Wydarzenia Zielonogórskie 1960. Na obchodach będzie prezydent RP
Zaczęły się przygotowania do obchodów 58. rocznicy "Wydarzeń Zielonogórskich 1960". W piątek spotkał się komitet organizacyjny.
W tym roku rocznica "Wydarzeń Zielonogórskich" miała bardzo uroczystą oprawę z wręczeniem odznaczeń poszkodowanym, koncertami, przedstawieniami i konferencjami naukowymi. Obchody trwały blisko tydzień. Na zakończenie odbyła się w Cinema City premiera filmu dokumentalnego, wyprodukowanego przez "Gazetę Lubuską". Przygotowaniami całego programu zajmował komitet organizacyjny pod przewodnictwem wicewojewody lubuskiego Roberta Palucha. W składzie byli przedstawiciele marszałek województwa lubuskiego Elżbiety Anny Polak, prezydenta Zielonej Góry Janusza Kubickiego, szefowie instytucji kultury, nauki, a także prezes Polska Press Oddziału w Zielonej Górze Grzegorz Widenka, inicjator tych działań.
W piątek, 13 października, komitet organizacyjny zaczął znów prace - już nad przygotowaniem uroczystości w maju 2018 roku. Uczestnictwo zapowiedział już Andrzej Duda, prezydent RP, ponieważ rocznica "Wydarzeń Zielonogórskich" ma być włączona w obchody 100-lecia odzyskania niepodległości przez Polskę. Na piątkowym spotkaniu wstępnie zaplanowano główne uroczystości na 27 maja. Padły propozycje, aby odznaczyć pośmiertnie osoby prześladowane w Wydarzeniach, które otrzymały największe wyroki więzienia. Członkowie komitetu rozmawiali także o tym, aby wypracować jakiś sposób pomocy poszkodowanym, którzy dziś często żyją w bardzo trudnych warunkach materialnych. Nie wiadomo jeszcze, gdzie odbędą się uroczystości w przyszłym roku, ponieważ plac przy filharmonii będzie w przebudowie. Wstępnie rozmawiano już o obchodach 60-lecia "Wydarzeń Zielonogórskich", a także o wybudowaniu pomnika ks. Kazimierza Antoniego Michalskiego, proboszcza, który stanął razem z mieszkańcami w obronie Domu Katolickiego w 1960 roku.

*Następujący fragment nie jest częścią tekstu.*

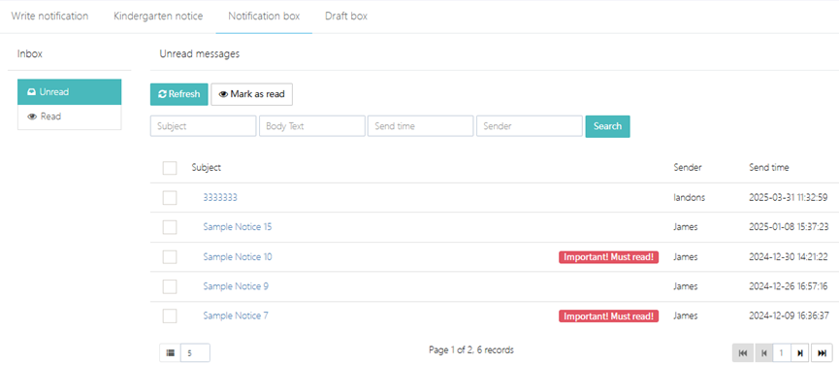Viewport: 839px width, 365px height.
Task: Tick the checkbox for 3333333
Action: pyautogui.click(x=170, y=198)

Co stało się 57 lat temu na ulicach Zielonej Góry? Pięć tysięcy mieszkańców walczyło z milicją na ulicach miasta o Dom Katolicki. Chcieli powstrzymać eksmisję z budynku obecnej Zielonogórskiej Filharmonii. W tamtych czasach to był największy protest przeciw władzy komunistycznej. Aresztowano blisko 300 osób, sąd wydawał bardzo wysokie wyroki.